Opinion

WALLY'S WORLD: Owners making mark on Buckley business

Way back whenever, the White Horse Tavern was in Enumclaw in the 1600 block of Cole Street, in the space currently occupied by Enumclaw Accounting or City Perk. (I’m not sure which, and it’s not important enough to research.) Anyway, the tavern burned down in the early or mid-1960s. Thereafter, the owner took his insurance money and opened a new White Horse, the one everybody is familiar with, which was on state Route 410 just outside downtown Buckley.

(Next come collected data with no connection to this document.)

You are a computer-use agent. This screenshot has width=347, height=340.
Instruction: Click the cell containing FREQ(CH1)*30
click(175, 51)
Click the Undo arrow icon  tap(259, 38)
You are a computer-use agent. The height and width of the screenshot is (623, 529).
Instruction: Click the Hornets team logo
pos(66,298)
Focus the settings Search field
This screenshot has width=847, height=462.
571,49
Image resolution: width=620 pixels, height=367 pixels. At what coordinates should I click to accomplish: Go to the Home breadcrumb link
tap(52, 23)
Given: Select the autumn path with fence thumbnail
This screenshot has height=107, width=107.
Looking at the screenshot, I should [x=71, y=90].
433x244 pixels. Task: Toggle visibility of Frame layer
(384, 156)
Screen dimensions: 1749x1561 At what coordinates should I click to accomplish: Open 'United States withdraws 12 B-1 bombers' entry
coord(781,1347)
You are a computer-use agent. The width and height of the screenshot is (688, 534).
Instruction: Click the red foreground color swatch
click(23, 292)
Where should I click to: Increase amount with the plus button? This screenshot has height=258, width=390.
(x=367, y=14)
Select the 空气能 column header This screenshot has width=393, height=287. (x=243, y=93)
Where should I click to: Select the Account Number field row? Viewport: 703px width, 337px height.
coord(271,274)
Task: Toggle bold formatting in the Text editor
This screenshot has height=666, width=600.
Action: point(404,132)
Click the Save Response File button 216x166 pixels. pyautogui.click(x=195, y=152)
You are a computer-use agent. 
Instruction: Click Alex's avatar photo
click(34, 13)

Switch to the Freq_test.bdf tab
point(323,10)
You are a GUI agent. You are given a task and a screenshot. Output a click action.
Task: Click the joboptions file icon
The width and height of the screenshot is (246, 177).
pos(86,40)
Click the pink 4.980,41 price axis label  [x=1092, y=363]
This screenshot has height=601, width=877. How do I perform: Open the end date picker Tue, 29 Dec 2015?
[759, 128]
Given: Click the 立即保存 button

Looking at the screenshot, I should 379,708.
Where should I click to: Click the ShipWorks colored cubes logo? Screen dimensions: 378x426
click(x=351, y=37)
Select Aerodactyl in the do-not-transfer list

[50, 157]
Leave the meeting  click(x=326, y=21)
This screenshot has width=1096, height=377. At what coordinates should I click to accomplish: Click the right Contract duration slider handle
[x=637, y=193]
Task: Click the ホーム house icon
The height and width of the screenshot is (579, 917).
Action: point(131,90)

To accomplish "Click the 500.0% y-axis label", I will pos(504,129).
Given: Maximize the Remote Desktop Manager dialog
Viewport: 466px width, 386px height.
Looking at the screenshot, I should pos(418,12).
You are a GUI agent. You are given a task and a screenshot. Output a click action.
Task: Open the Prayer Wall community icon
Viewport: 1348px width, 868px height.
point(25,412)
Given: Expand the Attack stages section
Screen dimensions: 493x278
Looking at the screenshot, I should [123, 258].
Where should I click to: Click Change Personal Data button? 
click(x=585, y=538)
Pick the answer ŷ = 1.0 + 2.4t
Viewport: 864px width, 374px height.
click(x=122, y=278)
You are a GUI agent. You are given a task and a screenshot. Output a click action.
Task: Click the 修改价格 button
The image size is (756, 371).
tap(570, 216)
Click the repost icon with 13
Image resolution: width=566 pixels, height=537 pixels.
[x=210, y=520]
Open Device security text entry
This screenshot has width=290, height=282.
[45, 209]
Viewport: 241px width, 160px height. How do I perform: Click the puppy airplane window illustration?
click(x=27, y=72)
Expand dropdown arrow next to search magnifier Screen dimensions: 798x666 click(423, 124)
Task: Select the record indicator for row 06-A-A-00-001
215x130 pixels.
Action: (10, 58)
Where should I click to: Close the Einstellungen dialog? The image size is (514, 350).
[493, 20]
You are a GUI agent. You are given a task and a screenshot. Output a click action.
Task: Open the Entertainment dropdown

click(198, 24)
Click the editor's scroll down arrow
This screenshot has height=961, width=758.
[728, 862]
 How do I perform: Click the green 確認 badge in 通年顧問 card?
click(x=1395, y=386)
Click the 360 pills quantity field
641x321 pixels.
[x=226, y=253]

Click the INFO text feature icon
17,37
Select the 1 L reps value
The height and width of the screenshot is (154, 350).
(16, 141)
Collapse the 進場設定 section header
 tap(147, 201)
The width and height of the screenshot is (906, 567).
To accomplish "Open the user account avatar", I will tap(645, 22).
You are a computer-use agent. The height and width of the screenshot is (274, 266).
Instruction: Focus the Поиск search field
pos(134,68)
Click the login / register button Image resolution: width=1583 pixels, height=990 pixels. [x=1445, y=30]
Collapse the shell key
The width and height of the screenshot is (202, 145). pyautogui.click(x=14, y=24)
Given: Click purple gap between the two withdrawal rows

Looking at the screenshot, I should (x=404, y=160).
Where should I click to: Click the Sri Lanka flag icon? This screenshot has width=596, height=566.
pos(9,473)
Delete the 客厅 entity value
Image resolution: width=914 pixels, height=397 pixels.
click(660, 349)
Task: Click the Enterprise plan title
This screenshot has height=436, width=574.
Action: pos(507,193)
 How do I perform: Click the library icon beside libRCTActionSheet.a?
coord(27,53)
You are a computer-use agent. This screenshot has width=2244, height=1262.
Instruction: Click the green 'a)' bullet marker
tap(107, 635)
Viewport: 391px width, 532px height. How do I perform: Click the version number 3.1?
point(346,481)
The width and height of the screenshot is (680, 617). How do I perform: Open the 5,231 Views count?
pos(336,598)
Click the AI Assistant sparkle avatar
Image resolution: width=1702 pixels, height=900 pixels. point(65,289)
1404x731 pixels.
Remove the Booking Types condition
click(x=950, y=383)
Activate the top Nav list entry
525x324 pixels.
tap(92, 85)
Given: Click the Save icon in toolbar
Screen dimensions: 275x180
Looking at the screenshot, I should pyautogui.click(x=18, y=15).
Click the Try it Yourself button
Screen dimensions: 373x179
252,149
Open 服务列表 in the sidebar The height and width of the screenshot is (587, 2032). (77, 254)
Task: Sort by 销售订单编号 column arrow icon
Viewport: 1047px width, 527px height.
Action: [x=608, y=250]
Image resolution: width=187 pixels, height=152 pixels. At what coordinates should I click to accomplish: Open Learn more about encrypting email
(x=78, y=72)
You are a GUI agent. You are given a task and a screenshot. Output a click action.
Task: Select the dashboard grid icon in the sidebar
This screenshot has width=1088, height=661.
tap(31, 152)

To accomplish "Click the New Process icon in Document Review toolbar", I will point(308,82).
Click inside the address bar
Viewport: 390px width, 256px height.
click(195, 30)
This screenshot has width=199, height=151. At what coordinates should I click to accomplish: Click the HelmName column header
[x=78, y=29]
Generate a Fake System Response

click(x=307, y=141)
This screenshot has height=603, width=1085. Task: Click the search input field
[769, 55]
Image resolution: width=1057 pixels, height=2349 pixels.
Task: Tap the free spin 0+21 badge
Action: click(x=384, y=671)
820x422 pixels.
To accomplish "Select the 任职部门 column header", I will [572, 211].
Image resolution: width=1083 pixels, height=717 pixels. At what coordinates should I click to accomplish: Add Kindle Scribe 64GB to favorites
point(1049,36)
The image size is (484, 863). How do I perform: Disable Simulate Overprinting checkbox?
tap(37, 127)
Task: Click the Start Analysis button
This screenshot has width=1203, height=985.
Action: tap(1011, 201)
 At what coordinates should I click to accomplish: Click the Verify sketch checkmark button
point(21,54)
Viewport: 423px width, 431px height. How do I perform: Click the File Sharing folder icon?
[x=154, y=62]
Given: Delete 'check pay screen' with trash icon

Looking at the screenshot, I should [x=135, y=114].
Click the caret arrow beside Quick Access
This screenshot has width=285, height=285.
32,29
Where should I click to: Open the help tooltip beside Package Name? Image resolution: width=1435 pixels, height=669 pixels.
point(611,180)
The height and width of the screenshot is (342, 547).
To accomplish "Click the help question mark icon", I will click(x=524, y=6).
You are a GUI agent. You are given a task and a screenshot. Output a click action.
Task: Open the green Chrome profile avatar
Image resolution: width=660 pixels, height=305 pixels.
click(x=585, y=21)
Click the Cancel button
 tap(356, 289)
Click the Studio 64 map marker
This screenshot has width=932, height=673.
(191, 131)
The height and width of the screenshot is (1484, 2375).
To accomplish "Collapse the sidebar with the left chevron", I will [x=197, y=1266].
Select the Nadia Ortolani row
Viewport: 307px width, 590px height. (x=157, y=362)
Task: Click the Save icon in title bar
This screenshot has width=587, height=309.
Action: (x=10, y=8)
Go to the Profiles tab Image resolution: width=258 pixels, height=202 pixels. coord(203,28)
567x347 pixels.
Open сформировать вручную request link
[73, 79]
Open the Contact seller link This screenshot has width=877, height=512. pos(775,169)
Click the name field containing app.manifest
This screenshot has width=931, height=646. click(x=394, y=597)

The business went through a series of owners. Jeff and Debbie Schweter, current proprietors of the Rainier Grill in Enumclaw, have claimed it for the last eight or 10 years. However, a few months ago, they sold it to Cindy Schaapveld of Puyallup and her brother, Rick Schuneman, who recently moved here from Minnesota.

The new owners have done some serious remodeling. In fact, they completely gutted the place, only retaining the attractive bar – which, as my fading memory recalls, was probably the only thing worth saving. That and the large, plate glass window with the horse head etched into it. Rich said they plan to frame this piece and display it somewhere in the new design. Similarly, the horse sculpture has been left on the roof.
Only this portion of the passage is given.